This has led to the development of massively parallel, distributed architecture routers. A distributed architecture router typically comprises a large number of routing nodes that are coupled to each other via a plurality of switch fabric modules and an optional crossbar switch. Each routing node has its own routing (or forwarding) table for forwarding data packets via other routing nodes to a destination address.
The Applicants have filed a number of patent applications related to a massively parallel, distributed architecture router in which each of the multiple routing nodes uses two processors—an inbound network processor and an outbound network processor—to forward data packets. The inbound network processor receives data packets from external devices and forwards the received data packets to other routing nodes via the switch fabric and crossbar switch. The outbound network processor receives data packets from the switch fabric and crossbar switch and forwards the received data packets to an external device.

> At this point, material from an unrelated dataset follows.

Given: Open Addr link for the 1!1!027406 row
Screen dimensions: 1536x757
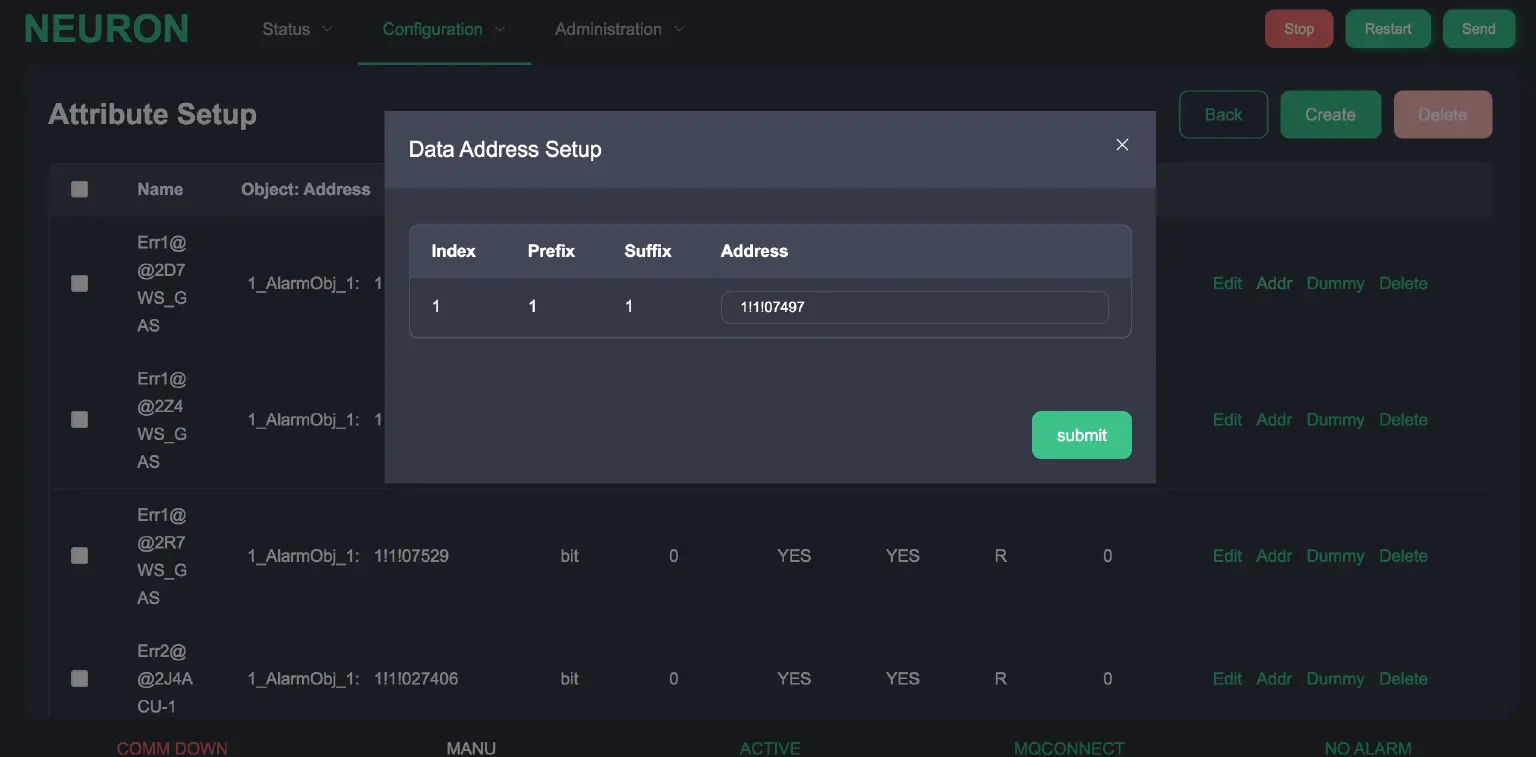Looking at the screenshot, I should click(1274, 679).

The disclosed inbound and outbound network processors comprise multiple microengines that perform route searches in a shared forwarding table. In an exemplary embodiment, each inbound or outbound network processor comprises a control plane processor (e.g., XScale core processor (XCP)) operating in the control plane and sixteen (16) microengines that route data packets in the data plane. In such an embodiment, the control plane processors of the inbound and outbound network processors perform control plane communications primarily using Local Processor Communications (LPC) over a PCI bus. Also, mechanisms are available inside each network processor to provide internal communications among microengines and control plane processors inside the same network processor.
The routers previously described by the Applicants distribute the control plane processing and data plane processing across many processors, microengines, processes, and threads. These processing entities must coordinate operations, as well as share variables and hardware resources. Traditional methods of sharing variables and resources include using software semaphores and time-partitioning techniques. However, software semaphores are complex, error-prone, and consume a large amount of system resources. Time-partitioning may not be practical and it is often difficult to maintain synchronization. Additionally, conventional techniques for sharing resources require a specialized programming model that departs from standard Von Neuman programming.
Therefore, there is a need in the art for an improved high-speed router that implements multiprocessor routing nodes that are capable of sharing variables and hardware resources without relying on software semaphores. There is a further need for an improved high-speed router that implements multiprocessor routing nodes that are capable of sharing variables and hardware resources without relying on time partitioning techniques. More particularly, there is need for an improved high-speed router that implements multiprocessor routing nodes without departing from standard Von Neuman processing techniques.